Petey DeAbreu. Photo by Brody Brodo

“A mainstream room wants your jokes; an alt room wants your unique perspective,” says Mehran Khaghani, the Iranian-American stand-up—and self-described “weapons-grade homosexual”—who performed that night at The Knitting Factory. Though Khaghani says truly representative diversity is only just beginning in comedy, it’s more prevalent in the alt community, where “there’s more room for the humanity to shine through.”

The adventurous alt comic may be more comfortable tackling controversial topics, and sometimes feels a sense of duty to do so. DeForest says when Buress handed him, Jones, and Miles the keys to Comedy At The Knitting Factory in November 2014, just as the Ferguson riots erupted, the interracial triumvirate of friends didn’t shy away from developing material about race relations, onstage and on the fly. “The spirit of the discussion is always jokes first,” DeForest says. “But it helps everyone verbalize [the issue] in their own minds.”

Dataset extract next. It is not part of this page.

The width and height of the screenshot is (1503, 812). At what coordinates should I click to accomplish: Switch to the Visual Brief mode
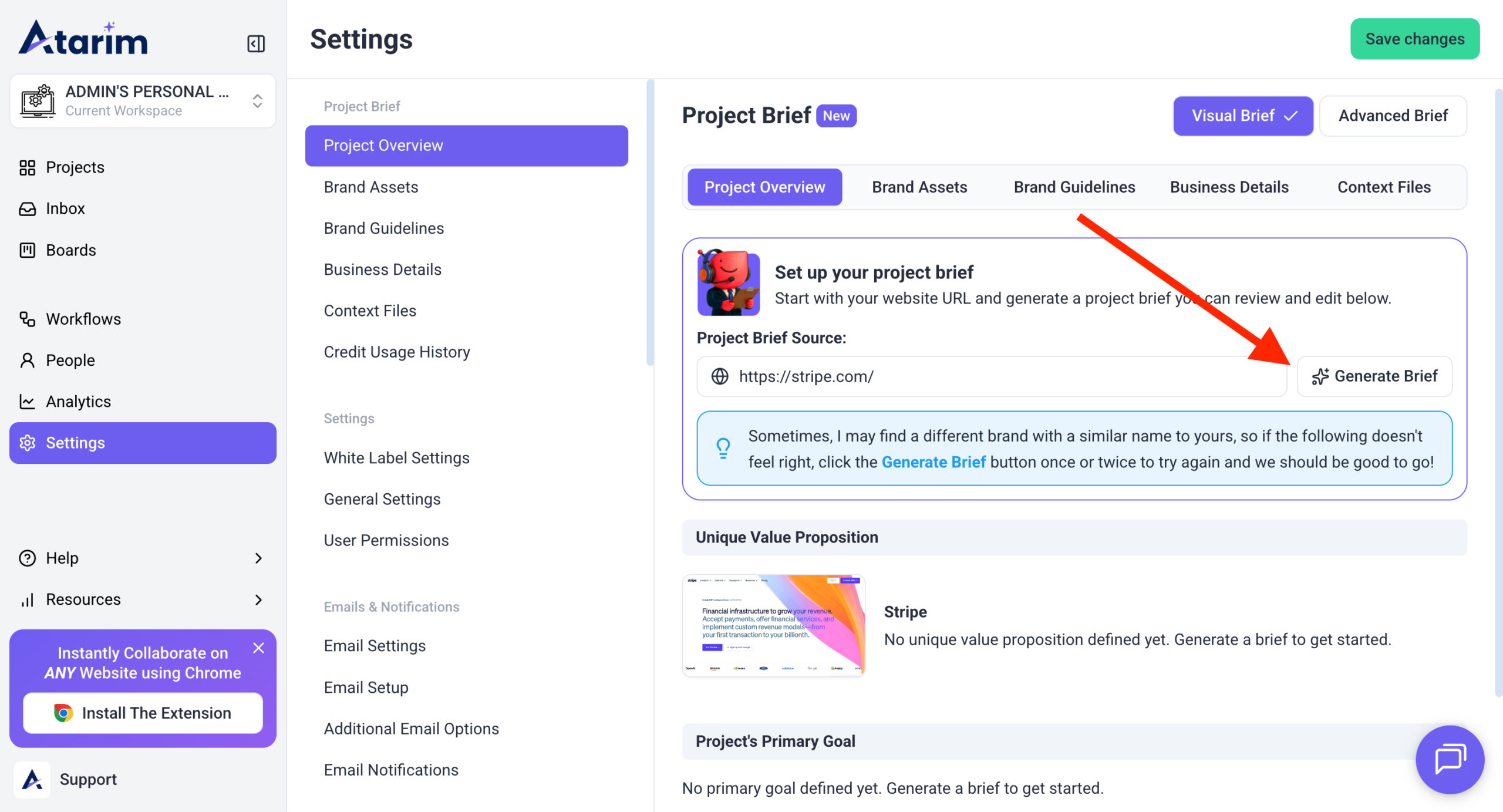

Clark Jones and Kenny Deforest at The Knitting Factory. Photo by Yoko Haraoka

Jeena Bloom, who is transgender and has been a part-time stand-up for two years, says, “I wouldn’t be doing comedy at all if there wasn’t an alt scene to do it in.” An influx of transgender performers are rising in the ranks of New York’s legion of comics, but with the exception of Patti Harrison—who appeared on “The Tonight Show” in the summer of 2017—none have enjoyed mainstream attention. “[Mainstream] clubs can be kind of conservative; they’re playing to out-of-towners and they have to play the numbers,” Bloom observes. “In the alt scene, those clubs are just a friendlier environment for me, personally.”

Jeena Bloom. Photo by Veronica Garza

That’s not to say that comics on the city’s mainstream stages are completely homogenous. Khaghani has been a regular at the Comedy Cellar for more than two years, but he passed an audition there after toiling in the Boston and New York alt scenes—the only communities that would accept him initially—for more than a decade. “I might’ve outgrown my alt pants,” he admits today. Back in the alt scene he was “more eager to fight conservatism” than he is now in mainstream clubs; however, Khaghani asserts the Comedy Cellar has made him a better all-around comic. “You have to be on your toes there,” he says, an attentiveness that carries him through performances in alt shows as well. (In spite of the lower stakes in the alt scene, all these comics said they’d be thrilled to make it onto the Comedy Cellar stage.)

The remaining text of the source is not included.